The task:
Rewrite the entries from the line containing "Task: Toggle the aj dividend adjustment" through the end of the entries, replacing "Screen dimensions" with "Screen size" and leaving everything else unchanged.

Material to process:
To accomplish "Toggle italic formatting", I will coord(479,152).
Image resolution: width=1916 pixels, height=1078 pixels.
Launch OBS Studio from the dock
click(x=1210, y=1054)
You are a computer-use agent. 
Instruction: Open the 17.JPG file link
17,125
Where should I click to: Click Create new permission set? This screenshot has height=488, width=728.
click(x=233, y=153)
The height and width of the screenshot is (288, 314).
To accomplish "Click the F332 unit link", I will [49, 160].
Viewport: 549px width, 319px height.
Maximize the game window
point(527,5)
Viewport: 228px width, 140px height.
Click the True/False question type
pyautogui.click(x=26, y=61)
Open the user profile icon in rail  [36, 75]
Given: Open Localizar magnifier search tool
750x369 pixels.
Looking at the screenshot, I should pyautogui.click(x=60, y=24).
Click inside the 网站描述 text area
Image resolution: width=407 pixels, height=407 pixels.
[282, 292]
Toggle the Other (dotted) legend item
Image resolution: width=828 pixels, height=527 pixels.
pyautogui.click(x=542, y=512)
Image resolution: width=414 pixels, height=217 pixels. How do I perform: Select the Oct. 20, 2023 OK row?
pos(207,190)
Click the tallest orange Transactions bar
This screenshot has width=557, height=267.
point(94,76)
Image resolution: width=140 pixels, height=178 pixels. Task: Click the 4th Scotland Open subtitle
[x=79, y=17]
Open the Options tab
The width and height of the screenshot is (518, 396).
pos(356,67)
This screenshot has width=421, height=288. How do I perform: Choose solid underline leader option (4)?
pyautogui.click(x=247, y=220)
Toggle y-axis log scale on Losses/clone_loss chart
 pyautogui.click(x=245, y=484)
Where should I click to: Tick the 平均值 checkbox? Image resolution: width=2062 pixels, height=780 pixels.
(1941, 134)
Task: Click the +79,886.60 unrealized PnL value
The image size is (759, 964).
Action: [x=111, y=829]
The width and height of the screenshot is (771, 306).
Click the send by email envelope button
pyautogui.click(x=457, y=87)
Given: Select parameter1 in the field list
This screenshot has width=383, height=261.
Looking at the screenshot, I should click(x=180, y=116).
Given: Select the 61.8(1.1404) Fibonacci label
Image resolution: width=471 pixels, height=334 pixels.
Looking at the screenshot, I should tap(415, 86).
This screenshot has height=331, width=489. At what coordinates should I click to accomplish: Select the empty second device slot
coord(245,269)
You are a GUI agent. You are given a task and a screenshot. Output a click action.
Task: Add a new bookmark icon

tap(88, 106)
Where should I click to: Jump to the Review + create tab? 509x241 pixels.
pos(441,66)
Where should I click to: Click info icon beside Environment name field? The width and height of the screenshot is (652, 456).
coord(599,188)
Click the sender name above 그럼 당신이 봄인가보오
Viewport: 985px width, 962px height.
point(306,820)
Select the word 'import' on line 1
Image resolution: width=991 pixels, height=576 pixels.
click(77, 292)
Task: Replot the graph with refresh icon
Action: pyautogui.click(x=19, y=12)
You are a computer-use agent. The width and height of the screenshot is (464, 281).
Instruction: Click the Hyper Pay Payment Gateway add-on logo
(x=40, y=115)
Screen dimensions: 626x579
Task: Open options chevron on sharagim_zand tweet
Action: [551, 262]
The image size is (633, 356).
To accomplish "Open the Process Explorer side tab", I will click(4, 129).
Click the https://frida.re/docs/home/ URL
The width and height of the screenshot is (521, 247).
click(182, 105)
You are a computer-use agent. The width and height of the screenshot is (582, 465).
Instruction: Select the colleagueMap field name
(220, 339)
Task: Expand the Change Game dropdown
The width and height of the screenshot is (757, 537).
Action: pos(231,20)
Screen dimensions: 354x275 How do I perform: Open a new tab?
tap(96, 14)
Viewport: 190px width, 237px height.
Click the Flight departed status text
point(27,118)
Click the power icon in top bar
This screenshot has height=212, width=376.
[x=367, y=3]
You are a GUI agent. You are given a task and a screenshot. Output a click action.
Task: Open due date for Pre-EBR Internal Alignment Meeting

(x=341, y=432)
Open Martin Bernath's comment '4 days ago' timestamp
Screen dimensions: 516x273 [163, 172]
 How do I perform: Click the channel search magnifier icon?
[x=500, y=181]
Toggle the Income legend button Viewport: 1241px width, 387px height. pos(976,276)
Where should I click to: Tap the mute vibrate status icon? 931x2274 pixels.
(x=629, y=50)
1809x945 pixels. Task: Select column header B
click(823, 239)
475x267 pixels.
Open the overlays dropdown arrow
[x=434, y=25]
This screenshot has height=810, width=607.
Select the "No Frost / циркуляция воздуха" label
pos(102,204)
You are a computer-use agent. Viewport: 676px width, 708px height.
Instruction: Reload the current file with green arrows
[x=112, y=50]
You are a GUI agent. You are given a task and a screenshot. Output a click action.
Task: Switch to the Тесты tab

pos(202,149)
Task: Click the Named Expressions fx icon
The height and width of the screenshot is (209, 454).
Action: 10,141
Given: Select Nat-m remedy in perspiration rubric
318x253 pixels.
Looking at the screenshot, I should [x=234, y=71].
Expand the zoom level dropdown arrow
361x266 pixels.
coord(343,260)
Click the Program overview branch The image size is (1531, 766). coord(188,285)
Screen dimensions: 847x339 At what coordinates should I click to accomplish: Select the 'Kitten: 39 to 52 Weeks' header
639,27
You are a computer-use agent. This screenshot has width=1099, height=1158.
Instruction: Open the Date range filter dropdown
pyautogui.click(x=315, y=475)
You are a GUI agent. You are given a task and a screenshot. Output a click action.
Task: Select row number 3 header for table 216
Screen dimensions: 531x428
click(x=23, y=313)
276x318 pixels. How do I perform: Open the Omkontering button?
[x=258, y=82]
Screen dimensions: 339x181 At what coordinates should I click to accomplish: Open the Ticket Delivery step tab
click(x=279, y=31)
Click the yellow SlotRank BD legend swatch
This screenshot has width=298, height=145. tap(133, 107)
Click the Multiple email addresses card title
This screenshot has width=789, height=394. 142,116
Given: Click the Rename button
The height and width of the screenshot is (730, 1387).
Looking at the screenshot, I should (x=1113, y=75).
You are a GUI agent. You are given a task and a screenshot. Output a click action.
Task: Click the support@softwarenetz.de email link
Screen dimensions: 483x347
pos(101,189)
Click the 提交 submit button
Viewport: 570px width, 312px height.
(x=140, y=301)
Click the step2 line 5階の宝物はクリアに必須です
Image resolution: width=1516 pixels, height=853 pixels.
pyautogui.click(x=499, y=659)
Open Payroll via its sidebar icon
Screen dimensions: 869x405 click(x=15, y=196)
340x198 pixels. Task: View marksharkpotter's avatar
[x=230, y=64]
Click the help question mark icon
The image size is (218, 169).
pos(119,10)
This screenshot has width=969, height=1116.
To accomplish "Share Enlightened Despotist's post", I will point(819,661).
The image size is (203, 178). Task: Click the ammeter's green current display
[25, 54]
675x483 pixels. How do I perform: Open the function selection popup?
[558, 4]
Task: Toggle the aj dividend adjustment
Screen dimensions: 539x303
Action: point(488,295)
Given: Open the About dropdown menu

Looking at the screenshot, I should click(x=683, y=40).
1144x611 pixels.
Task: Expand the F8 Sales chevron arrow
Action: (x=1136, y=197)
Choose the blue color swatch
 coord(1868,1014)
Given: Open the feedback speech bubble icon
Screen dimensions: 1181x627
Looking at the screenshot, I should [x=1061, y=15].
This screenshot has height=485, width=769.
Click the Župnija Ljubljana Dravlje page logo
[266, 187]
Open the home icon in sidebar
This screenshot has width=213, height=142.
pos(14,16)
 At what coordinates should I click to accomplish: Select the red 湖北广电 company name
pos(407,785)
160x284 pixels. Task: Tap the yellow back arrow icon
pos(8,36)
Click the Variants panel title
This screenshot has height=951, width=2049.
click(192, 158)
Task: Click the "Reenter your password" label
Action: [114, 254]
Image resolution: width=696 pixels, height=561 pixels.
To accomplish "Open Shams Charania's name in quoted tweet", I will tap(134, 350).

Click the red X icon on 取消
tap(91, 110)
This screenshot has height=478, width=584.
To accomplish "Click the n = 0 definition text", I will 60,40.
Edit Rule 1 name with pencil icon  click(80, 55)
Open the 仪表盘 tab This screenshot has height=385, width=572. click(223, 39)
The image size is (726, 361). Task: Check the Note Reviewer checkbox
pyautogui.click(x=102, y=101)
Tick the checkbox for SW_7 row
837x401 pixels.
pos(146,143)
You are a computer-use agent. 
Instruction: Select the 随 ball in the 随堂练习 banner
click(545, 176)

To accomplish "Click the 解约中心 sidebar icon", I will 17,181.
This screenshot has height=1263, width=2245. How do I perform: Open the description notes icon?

Written solution:
Task: Toggle the aj dividend adjustment
Screen size: 539x303
Action: point(488,295)
Given: Open the About dropdown menu

Looking at the screenshot, I should click(x=683, y=40).
1144x611 pixels.
Task: Expand the F8 Sales chevron arrow
Action: (x=1136, y=197)
Choose the blue color swatch
 coord(1868,1014)
Given: Open the feedback speech bubble icon
Screen size: 1181x627
Looking at the screenshot, I should [x=1061, y=15].
This screenshot has height=485, width=769.
Click the Župnija Ljubljana Dravlje page logo
[266, 187]
Open the home icon in sidebar
This screenshot has width=213, height=142.
pos(14,16)
 At what coordinates should I click to accomplish: Select the red 湖北广电 company name
pos(407,785)
160x284 pixels. Task: Tap the yellow back arrow icon
pos(8,36)
Click the Variants panel title
This screenshot has height=951, width=2049.
click(192, 158)
Task: Click the "Reenter your password" label
Action: [114, 254]
Image resolution: width=696 pixels, height=561 pixels.
To accomplish "Open Shams Charania's name in quoted tweet", I will tap(134, 350).

Click the red X icon on 取消
tap(91, 110)
This screenshot has height=478, width=584.
To accomplish "Click the n = 0 definition text", I will 60,40.
Edit Rule 1 name with pencil icon  click(80, 55)
Open the 仪表盘 tab This screenshot has height=385, width=572. click(223, 39)
The image size is (726, 361). Task: Check the Note Reviewer checkbox
pyautogui.click(x=102, y=101)
Tick the checkbox for SW_7 row
837x401 pixels.
pos(146,143)
You are a computer-use agent. 
Instruction: Select the 随 ball in the 随堂练习 banner
click(545, 176)

To accomplish "Click the 解约中心 sidebar icon", I will 17,181.
This screenshot has height=1263, width=2245. How do I perform: Open the description notes icon?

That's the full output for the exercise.